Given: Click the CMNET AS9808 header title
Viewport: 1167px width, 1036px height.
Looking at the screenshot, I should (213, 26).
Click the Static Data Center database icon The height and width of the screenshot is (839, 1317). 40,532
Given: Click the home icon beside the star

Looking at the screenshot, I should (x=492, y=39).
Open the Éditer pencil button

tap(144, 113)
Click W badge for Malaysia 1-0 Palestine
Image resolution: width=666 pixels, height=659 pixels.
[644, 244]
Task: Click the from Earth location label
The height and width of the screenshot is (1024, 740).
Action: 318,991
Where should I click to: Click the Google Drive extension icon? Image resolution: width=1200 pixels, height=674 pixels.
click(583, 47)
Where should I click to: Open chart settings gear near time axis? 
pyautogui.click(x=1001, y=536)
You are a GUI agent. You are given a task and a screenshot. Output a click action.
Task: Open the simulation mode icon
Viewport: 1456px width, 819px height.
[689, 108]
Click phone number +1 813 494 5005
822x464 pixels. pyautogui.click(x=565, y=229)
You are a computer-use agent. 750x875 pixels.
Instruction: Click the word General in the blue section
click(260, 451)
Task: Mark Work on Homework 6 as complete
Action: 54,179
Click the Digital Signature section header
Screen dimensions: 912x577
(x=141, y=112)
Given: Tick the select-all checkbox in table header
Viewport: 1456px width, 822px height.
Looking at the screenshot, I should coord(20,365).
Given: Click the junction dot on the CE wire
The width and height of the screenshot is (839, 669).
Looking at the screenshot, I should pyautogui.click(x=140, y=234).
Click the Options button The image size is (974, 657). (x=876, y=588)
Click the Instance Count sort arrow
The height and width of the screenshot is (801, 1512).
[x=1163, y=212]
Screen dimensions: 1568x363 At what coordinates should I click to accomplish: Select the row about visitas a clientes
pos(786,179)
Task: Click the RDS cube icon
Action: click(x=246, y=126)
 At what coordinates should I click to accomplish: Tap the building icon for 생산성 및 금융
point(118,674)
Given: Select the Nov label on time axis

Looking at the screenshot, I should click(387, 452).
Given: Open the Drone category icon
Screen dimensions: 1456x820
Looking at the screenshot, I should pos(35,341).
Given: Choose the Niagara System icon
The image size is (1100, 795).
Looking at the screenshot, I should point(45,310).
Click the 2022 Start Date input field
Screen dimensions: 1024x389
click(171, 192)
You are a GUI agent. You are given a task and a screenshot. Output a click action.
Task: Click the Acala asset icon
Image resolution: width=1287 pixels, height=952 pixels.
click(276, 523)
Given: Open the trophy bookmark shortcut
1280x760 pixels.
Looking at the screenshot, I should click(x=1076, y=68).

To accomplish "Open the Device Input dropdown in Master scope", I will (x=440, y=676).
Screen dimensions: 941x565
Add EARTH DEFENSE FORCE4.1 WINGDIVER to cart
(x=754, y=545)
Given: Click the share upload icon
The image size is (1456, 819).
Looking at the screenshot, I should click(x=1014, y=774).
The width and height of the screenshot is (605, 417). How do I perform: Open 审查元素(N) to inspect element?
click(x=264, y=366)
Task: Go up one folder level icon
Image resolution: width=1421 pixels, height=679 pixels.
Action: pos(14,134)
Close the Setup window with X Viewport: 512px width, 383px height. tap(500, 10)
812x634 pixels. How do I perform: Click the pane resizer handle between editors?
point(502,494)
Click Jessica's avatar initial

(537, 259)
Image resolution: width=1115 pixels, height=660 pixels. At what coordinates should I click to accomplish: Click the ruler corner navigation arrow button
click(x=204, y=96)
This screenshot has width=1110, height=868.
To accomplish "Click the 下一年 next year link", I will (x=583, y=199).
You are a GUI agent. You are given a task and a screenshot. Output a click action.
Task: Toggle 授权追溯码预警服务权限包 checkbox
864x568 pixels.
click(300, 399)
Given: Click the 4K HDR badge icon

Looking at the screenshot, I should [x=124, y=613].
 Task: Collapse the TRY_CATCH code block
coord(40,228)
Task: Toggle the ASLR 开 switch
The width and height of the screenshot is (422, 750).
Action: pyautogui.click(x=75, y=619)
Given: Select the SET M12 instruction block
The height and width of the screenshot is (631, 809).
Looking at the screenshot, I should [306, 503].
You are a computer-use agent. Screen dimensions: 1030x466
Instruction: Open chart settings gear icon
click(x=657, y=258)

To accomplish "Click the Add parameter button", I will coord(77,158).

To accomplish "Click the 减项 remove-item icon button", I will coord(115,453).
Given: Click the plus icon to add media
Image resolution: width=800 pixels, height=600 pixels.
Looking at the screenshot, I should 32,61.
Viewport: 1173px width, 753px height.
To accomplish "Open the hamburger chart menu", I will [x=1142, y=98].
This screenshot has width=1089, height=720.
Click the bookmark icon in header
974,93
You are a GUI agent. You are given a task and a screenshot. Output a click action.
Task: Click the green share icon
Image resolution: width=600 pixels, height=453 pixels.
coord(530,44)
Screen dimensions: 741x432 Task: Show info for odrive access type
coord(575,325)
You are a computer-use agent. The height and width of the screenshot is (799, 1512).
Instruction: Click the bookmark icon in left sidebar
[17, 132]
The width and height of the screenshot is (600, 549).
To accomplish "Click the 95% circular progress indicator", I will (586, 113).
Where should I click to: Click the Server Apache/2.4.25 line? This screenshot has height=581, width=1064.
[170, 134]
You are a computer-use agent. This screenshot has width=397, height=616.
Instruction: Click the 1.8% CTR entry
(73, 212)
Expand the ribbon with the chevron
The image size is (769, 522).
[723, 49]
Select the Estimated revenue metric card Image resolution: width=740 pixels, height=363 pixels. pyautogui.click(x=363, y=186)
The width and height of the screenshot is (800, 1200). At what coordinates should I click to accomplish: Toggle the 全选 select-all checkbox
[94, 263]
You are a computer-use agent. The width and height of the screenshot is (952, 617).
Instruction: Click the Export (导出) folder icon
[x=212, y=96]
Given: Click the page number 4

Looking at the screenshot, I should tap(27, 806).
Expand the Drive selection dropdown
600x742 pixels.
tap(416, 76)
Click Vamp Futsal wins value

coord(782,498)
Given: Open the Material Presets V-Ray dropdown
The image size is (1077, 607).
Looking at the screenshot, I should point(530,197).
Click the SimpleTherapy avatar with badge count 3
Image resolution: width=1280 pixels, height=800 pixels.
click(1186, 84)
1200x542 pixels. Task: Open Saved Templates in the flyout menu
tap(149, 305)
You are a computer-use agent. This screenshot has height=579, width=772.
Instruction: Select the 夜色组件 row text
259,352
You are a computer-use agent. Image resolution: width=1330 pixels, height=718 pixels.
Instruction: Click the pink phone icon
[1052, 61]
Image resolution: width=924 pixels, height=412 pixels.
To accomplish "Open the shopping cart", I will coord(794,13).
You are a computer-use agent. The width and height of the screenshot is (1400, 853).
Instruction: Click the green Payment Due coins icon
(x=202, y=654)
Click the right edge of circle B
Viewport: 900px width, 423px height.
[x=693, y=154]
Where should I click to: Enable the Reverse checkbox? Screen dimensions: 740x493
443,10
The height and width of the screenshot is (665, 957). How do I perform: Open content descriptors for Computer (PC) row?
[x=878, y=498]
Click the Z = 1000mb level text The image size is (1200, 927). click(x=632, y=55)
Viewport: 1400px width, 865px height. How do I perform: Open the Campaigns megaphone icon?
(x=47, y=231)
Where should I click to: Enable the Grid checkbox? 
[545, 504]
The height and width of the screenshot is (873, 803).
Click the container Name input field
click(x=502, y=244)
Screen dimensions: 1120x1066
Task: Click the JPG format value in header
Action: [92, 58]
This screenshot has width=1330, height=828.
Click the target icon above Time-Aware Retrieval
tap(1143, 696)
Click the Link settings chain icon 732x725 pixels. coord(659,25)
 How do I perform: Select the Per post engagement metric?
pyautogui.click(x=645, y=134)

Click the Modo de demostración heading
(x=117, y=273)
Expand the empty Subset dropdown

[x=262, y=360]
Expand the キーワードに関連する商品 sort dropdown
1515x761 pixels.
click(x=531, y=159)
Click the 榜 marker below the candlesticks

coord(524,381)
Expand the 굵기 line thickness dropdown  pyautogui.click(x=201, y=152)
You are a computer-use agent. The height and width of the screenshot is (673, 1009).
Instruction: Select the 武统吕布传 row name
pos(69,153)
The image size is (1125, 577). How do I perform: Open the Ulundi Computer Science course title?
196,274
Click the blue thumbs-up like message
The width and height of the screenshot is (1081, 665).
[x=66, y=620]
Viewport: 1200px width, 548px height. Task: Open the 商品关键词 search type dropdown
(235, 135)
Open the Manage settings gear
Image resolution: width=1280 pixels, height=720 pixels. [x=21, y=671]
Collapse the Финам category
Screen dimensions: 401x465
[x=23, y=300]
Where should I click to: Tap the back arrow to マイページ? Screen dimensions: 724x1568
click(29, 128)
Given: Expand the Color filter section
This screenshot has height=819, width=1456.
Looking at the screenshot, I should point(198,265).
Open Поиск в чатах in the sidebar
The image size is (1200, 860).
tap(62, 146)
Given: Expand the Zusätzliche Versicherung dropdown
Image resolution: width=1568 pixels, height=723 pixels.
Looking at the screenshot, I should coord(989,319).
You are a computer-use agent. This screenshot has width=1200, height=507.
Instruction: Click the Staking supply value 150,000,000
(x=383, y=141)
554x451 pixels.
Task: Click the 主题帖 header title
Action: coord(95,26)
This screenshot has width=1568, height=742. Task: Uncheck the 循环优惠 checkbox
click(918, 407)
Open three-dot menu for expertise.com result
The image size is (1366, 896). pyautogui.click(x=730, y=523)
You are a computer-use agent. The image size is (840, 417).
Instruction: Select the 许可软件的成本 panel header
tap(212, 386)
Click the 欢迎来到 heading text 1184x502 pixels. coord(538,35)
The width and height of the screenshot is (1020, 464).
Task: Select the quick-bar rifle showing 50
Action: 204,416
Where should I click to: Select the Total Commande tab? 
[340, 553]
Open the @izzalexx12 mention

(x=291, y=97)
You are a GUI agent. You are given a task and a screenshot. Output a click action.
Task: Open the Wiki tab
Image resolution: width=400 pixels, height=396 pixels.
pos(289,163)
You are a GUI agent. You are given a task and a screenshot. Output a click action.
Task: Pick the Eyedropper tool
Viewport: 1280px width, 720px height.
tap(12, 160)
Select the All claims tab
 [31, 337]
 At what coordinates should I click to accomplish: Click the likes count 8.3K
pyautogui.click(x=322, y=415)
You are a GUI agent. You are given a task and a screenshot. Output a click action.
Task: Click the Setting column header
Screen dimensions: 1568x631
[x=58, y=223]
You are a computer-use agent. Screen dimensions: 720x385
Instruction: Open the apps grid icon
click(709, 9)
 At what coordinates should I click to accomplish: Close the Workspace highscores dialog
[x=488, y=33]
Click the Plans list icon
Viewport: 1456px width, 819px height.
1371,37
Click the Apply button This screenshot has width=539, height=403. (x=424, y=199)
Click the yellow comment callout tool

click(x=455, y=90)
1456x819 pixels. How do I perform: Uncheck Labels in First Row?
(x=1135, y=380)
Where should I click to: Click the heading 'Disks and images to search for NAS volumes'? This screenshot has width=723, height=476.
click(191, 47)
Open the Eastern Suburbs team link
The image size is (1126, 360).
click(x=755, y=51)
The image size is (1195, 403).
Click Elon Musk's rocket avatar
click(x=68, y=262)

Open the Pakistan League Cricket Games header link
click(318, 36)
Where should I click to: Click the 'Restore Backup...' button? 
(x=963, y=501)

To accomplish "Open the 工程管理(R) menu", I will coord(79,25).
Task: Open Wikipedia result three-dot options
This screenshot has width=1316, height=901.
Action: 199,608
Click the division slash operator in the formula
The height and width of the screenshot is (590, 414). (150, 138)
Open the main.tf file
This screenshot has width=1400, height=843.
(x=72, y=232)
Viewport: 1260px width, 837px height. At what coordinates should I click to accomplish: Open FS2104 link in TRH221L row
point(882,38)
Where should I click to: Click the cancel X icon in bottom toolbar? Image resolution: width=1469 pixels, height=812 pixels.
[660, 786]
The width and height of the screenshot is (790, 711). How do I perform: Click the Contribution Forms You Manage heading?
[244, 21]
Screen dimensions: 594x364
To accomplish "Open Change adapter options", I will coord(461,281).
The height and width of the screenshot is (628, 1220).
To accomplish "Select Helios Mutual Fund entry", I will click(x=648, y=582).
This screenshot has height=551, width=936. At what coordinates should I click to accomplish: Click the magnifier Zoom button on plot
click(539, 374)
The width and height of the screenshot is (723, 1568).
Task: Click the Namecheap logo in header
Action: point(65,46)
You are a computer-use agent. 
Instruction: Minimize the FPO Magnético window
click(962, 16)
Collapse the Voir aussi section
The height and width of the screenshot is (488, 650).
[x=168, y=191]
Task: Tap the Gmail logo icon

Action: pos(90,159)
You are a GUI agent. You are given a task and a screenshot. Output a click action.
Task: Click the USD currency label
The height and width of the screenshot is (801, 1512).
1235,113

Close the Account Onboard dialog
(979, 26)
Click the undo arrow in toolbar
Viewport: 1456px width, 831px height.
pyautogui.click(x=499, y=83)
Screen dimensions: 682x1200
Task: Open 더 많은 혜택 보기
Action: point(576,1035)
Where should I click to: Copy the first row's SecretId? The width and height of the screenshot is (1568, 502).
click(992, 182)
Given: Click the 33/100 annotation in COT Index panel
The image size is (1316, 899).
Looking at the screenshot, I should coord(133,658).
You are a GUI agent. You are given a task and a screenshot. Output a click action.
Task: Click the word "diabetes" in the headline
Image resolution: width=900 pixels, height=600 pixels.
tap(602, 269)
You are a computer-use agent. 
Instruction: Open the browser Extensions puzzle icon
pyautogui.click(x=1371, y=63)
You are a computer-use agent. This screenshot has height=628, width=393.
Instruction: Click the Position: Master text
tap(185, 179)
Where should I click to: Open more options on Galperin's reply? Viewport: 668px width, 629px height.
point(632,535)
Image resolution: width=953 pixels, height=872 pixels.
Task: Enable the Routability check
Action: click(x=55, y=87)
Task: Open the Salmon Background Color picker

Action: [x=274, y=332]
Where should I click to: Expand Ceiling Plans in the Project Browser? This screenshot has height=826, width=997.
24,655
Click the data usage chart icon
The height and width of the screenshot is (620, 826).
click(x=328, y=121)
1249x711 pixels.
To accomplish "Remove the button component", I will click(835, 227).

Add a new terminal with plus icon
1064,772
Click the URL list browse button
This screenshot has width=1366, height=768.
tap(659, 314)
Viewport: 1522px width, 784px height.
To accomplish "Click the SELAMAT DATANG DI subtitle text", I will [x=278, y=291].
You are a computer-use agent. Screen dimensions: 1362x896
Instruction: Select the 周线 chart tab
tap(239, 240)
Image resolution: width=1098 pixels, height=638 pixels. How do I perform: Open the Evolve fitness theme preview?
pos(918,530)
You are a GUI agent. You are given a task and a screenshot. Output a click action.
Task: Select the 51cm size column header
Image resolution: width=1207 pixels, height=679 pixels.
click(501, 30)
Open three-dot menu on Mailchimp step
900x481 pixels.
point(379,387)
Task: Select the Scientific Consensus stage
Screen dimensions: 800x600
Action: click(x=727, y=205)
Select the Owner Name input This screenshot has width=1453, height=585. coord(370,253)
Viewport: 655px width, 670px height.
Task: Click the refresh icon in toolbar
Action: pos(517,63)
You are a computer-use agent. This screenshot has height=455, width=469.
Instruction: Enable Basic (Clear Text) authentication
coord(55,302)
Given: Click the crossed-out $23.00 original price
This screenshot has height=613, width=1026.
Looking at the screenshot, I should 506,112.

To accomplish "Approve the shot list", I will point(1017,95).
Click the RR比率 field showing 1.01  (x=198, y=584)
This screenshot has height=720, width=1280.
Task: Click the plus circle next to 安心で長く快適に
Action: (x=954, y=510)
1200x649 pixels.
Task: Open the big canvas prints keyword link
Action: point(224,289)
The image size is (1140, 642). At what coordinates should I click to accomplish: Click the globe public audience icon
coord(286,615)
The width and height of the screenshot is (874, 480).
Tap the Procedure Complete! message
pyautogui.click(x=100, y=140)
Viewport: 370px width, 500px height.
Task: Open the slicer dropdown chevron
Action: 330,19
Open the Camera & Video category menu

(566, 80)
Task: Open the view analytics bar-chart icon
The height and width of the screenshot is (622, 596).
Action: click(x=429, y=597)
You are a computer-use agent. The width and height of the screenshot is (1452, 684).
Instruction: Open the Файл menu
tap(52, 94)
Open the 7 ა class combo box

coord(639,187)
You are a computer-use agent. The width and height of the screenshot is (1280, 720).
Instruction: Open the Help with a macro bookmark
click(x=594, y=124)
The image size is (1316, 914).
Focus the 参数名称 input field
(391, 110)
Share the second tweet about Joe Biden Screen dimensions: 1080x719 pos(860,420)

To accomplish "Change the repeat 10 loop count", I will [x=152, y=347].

------------------------

__Brief__. Filter this listing and copy only the lines holding the word "column".

__Expected output__.
Task: Click the Setting column header
Task: Select the 51cm size column header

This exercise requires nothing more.